Let's Go (so We Can Get Back)
- Author: Jeff Tweedy
- Language: English
- Publisher: Dutton
- Publication date: November 13, 2018
- Publication place: United States
- Pages: 304
- ISBN: 978-1-10-198526-7 (hardcover)

= Let's Go (so We Can Get Back) =

2018 memoir by Jeff Tweedy

Let's Go (so We Can Get Back): A Memoir of Recording and Discording with Wilco, Etc. is a memoir by American musician and Wilco frontman Jeff Tweedy. It was published on November 13, 2018 by Dutton Books, an imprint of Penguin Publishing Group.

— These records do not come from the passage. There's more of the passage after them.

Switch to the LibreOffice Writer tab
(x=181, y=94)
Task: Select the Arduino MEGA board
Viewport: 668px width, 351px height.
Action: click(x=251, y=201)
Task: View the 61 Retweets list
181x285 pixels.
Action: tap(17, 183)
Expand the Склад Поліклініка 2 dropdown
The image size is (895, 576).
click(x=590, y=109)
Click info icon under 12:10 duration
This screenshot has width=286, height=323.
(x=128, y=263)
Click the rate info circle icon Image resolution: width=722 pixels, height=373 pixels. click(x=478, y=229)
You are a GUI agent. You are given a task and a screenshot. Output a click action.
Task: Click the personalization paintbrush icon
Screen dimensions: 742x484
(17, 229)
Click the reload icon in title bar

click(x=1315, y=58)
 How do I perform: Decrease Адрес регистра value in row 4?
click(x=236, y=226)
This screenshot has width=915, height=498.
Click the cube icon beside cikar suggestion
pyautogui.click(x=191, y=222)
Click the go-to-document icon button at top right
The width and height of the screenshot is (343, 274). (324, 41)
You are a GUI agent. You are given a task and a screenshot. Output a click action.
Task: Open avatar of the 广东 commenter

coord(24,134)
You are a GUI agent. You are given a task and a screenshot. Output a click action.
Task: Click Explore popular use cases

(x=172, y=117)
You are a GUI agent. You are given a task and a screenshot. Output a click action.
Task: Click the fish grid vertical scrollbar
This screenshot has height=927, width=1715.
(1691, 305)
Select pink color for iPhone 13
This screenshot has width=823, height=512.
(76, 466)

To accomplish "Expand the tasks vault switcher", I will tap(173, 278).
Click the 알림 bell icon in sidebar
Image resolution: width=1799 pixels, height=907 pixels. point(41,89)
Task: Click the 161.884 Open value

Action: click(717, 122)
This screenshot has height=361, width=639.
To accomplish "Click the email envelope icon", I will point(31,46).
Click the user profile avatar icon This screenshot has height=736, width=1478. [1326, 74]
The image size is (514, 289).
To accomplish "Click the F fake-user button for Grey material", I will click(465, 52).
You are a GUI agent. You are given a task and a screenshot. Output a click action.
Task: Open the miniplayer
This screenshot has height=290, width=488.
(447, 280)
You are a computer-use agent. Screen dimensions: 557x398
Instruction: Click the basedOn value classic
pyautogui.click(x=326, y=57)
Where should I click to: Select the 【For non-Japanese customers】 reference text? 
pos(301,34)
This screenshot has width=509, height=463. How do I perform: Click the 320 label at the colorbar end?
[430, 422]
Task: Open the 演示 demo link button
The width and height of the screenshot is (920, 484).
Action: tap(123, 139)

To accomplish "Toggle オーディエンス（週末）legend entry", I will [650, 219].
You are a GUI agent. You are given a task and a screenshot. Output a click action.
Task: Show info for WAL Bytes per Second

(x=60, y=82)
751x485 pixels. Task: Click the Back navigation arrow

It was released shortly before the release of Warm, Tweedy's first solo album of entirely new material.

==Summary==
Let's Go is a memoir covering Tweedy's childhood in Belleville, Illinois, his music career with Uncle Tupelo and Wilco, his songwriting process, his family, and his struggles with addiction and depression.

==Release==
The book reached number six on The New York Times Hardcover Nonfiction best-sellers list.

==Reception==
The book was well received by critics. It was included in Pitchforks list "The Best Music Books of 2018" and Rolling Stones list "The Best Music Books of 2018".